- Born: 10 May 1776 Castilruiz, Soria, Castilla y León
- Died: 22 October 1808 (aged 48) Tarragona
- Conflicts: War of the Pyrenees War of the Oranges Peninsular War

= Gaspar Gómez de la Serna =

Spanish army officer (1776–1808)

Gaspar Gómez de la Serna y Pérez (1760–1808) was a Spanish military commander.

==Early career==

In 1792, La Serna enlisted as a second-lieutenant in the Soria Regiment of Provincial Militias, seeing action in Navarra during the War of the Pyrenees. He was promoted to captain in 1795, to lieutenant colonel in May 1797 and to colonel the following July. He became the commanding officer of the regiment in 1800 and saw action in the War of the Oranges.
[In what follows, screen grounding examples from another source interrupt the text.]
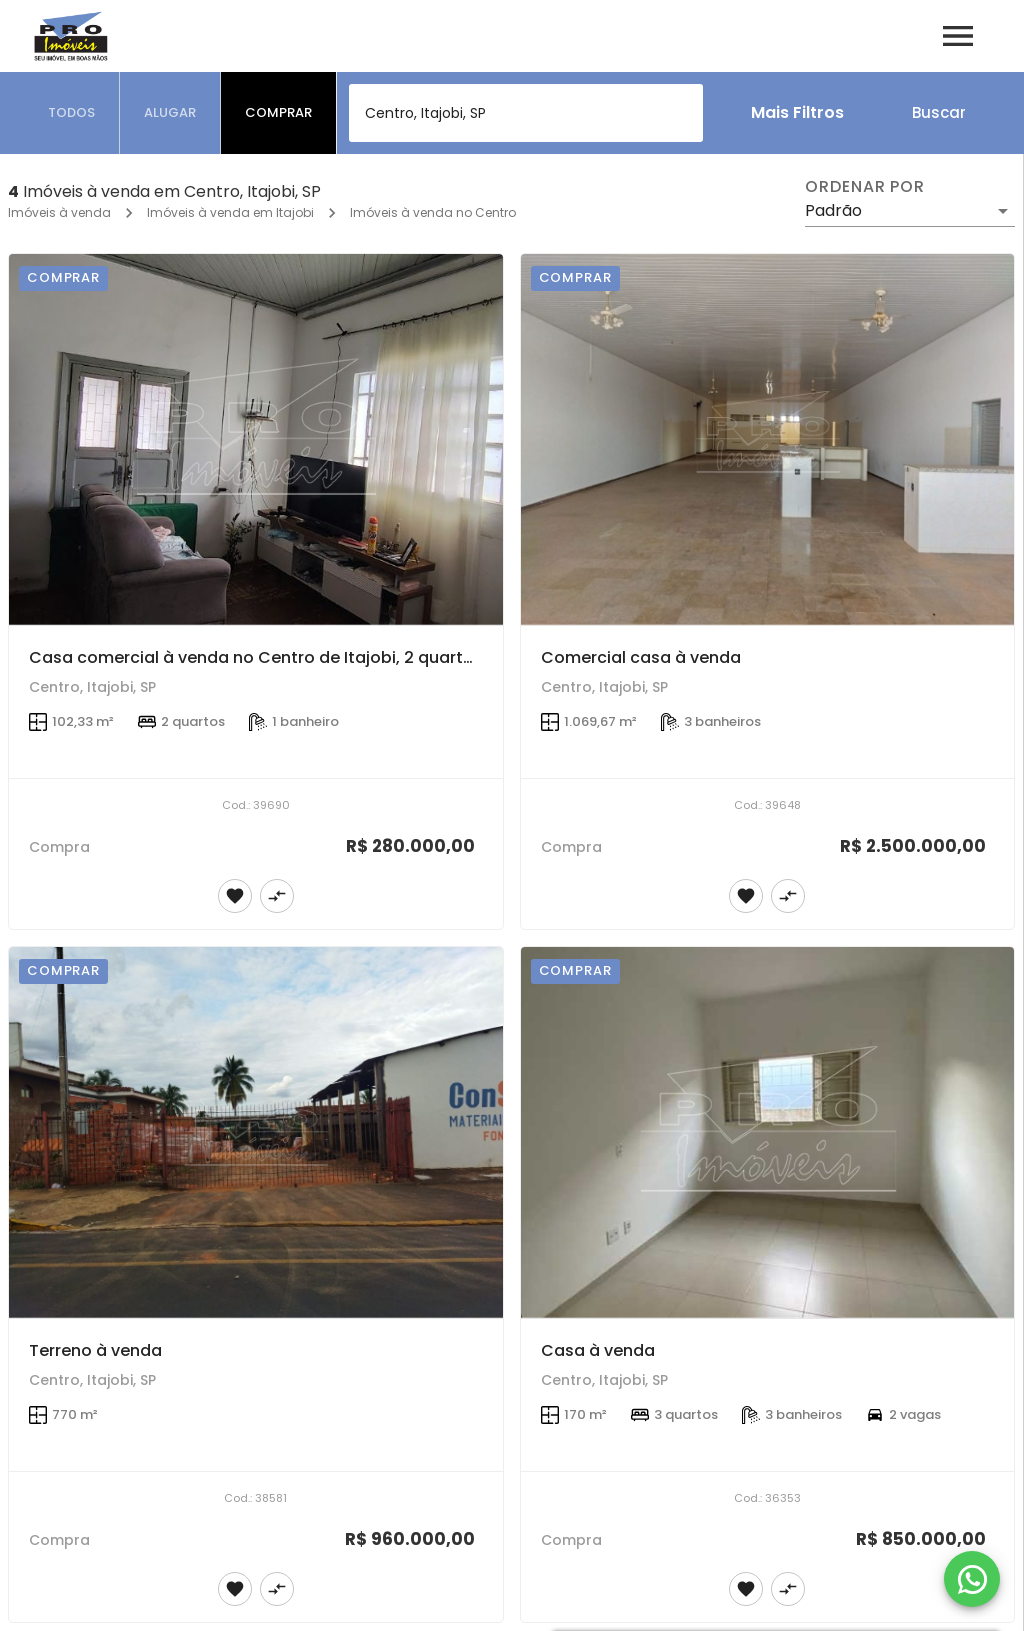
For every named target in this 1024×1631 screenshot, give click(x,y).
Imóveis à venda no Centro (433, 212)
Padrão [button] (833, 210)
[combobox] (526, 113)
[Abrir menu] (958, 36)
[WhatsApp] (972, 1579)
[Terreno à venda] (256, 1132)
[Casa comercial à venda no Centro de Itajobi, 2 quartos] (256, 439)
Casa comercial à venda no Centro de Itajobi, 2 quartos (256, 657)
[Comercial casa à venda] (768, 439)
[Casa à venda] (768, 1132)
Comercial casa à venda (641, 657)
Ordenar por (865, 187)
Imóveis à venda (59, 212)
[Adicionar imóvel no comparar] (277, 896)
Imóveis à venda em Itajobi (230, 212)
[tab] (72, 113)
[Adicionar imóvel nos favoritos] (235, 896)
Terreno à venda (95, 1350)
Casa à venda (598, 1350)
In 1802 he was appointed military governor of Cervera. In 1804 he was appointed commanding officer of the Regiment of Granada and sent to garrison Mahón.

==Peninsular War==

At the beginning of the war, his regiment was incorporated into the Army of Catalonia. He saw action at San Cugat on 12 October 1808 and, the following November, he was given command of the 3rd Division and promoted to brigadier.

The Army of Catalonia was routed at Molins de Rey (21 December 1808), and La Serna's troops were surrounded by the French army, although they managed to retreat in the direction of Corberá. Retreating further, they were attacked and sabred by French cavalry near Villafranca. Evacuated to Tarragona, La Serna died of his wounds the following day.

==Family==
His son, Pedro Gómez de la Serna, born in Mahón, went on to become a noted Spanish jurist and politician, minister of the Interior of Baldomero Espartero's last cabinet, and with whom he went into exile to London, and became president of the Supreme Court in 1869.